L'Héritage dissonant - © Dominique PRÉVOT
Chapitre 3
Le déluge avait cessé, et le temps s'était éclaircit. Après le délicieux repas servi par une Mrs Hudson contrariée par notre retour tardif, Holmes m'annonça que quelques affaires retiendraient son attention à l'extérieur, et que nul n'était besoin que je l'accompagne. Je le laissai donc à Baker Street, et en profitai pour déambuler dans les rues de la capitale. La chaussée restait glissante, mais il était agréable de sentir à nouveau les pavés de Londres sous mes pas. Avec la présence du soleil, l'eau semblait s'évaporer sous mes yeux. Je fis un grand tour, au milieu des nombreux promeneurs. On eut dit que tout le monde avait attendu la première éclaircie, derrière sa fenêtre, et que ce premier rayon de soleil était le signal pour que la vie reprenne ses droits. Le temps avait obligé tant de personnes à rester chez elles, que maintenant, chacun sortait sur le pas de sa porte, ou, comme moi, pour une promenade plus conséquente. Des sourires se peignaient sur les lèvres, et je vis même des hommes se saluer, bien que, manifestement, ils ne se connaissaient pas. L'animation avait repris : les vendeurs de journaux criaient les principaux titres, les fiacres passaient plus nombreux, éclaboussant les piétons les moins attentifs, nombre d'échoppes et de magasins étaient ouverts.
Lorsque je rejoignis Baker Street, Holmes était penché sur un câble. Sans plus attendre, il me le tendit.

- Mais c'est de l'allemand, Holmes !

- Vrai, Watson, sous sa forme autrichienne pour être précis.

- Apparemment c'est la copie d'un acte de mariage.

- Vrai encore ! Tout au moins une copie des parties qui nous intéressent.

- Celui de Jack Russell et de Violet Strauss ! Holmes, qu'est-ce que cela signifie ?

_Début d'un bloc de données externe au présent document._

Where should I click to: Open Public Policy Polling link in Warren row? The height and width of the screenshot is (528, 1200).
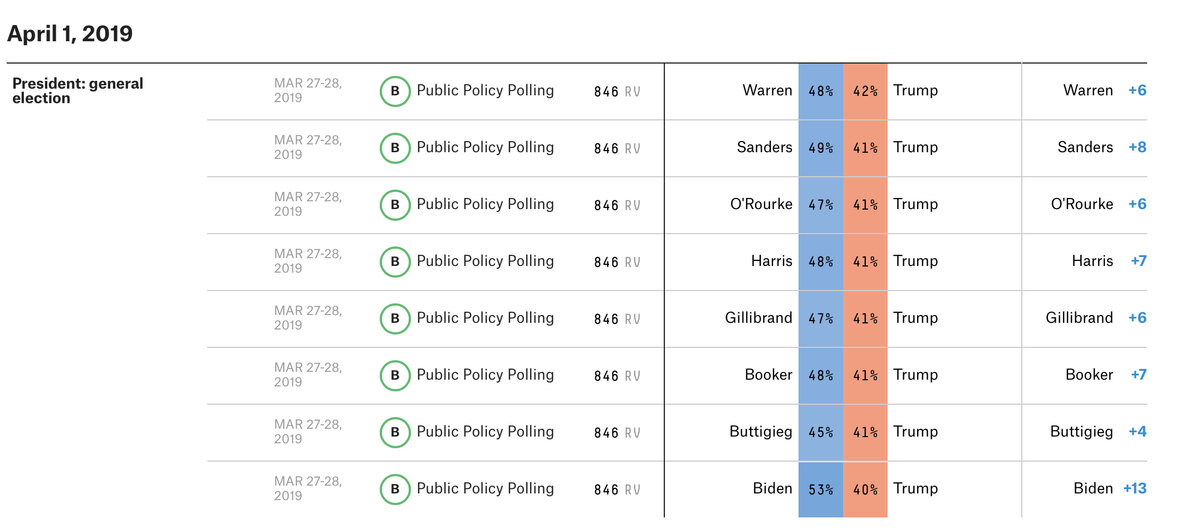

- Je ne sais pas encore, mais il n'aura fallu que quelques instants à mon correspondant à Vienne pour m'envoyer ce document, que je lui demandai par câble. Cela fit grand bruit : le fils d'un diplomate britannique et une fille de la famille Strauss. Ce fût une réception éclatante paraît-il. Mais lisez plus bas, je vous en prie.

- Hans Von Freiburg !

- Il était le témoin de Miss Strauss. J'attends plus d'informations. Demain probablement.

- Je ne savais pas qu'il y avait des filles chez les Strauss. On ne parle que des trois frères et de leur père.

- Cela vous étonne que ce monde d'hommes ne parle que d'hommes ? dit Holmes, un curieux sourire au coin des lèvres.

Il n'était pas dans les habitudes de mon ami de s'épancher sur l'état du monde. Sa réflexion sur les hommes me fit penser à la mésaventure de cette après-midi, que je lui narrais, tâchant de ne pas paraître trop ridicule à ses yeux.

- Oui, Watson, le monde change, les femmes changent, vous seul demeurez immuable ! Excusez-moi de vous avoir repoussé si violemment, mais vous alliez piétiner une magnifique empreinte de pied de Mrs Violet Russell, qui était le but de toute cette mise en scène.

- Vous voulez dire que c'était vous, cette dame qui était là, assise dans l'eau et la boue ?

- Il fallait que je puisse comparer les traces de pas que j'ai trouvées dans la chambre de Von Freiburg, voyez-vous. J'ai donc demandé, puis obtenu un rendez-vous avec Mrs Russell sous prétexte de vouloir inscrire ma fille à un cours de violon. Après l'entretien, je me suis dit convaincu et ai prétendu qu'une assistance me serait précieuse pour choisir un instrument, chez le luthier proche. Elle n'hésita pas à m'accompagner.

- Vous ne m'avez pas dit qu'il y avait des empreintes chez Von Freiburg, Holmes !

- Ah, je ne vous l'ai pas dit ? Il pleuvait depuis des jours. Alors, lorsque Von Freiburg a parlé de son hôtel, j'ai craint le pire : on pouvait avoir fait disparaître toute trace de passage en nettoyant la pièce, d'où ma précipitation ce matin. Nous sommes arrivés à temps, et j'ai pu dénombrer le passage de trois personnes. Tout d'abord, celui de notre visiteur, avec ses chaussures caractéristiques qui ont une forme qu'on ne trouve pas chez nous. Ensuite, un pied plus petit, indéniablement celui d'une femme, mais difficile à percevoir. Elle avait dû venir la veille. Grâce à l'empreinte obtenue cette après-midi, je suis en mesure d'affirmer que Mrs Russell a rendu visite à Herr Von Freiburg, et qu'elle s'est allongée sur le lit. Mais ce n'est pas tout : il y avait aussi d'autres traces, bien visibles. Celles d'un autre homme, qui portait des chaussures françaises.

- Françaises ?

- Je ne doute pas que ce soit celles de son mari.

- Jack Russell ?

- Avez-vous remarqué combien cet homme est attaché au continent : ses habits sont français, ses chaussures aussi probablement. Même sa moustache est taillée à la mode française !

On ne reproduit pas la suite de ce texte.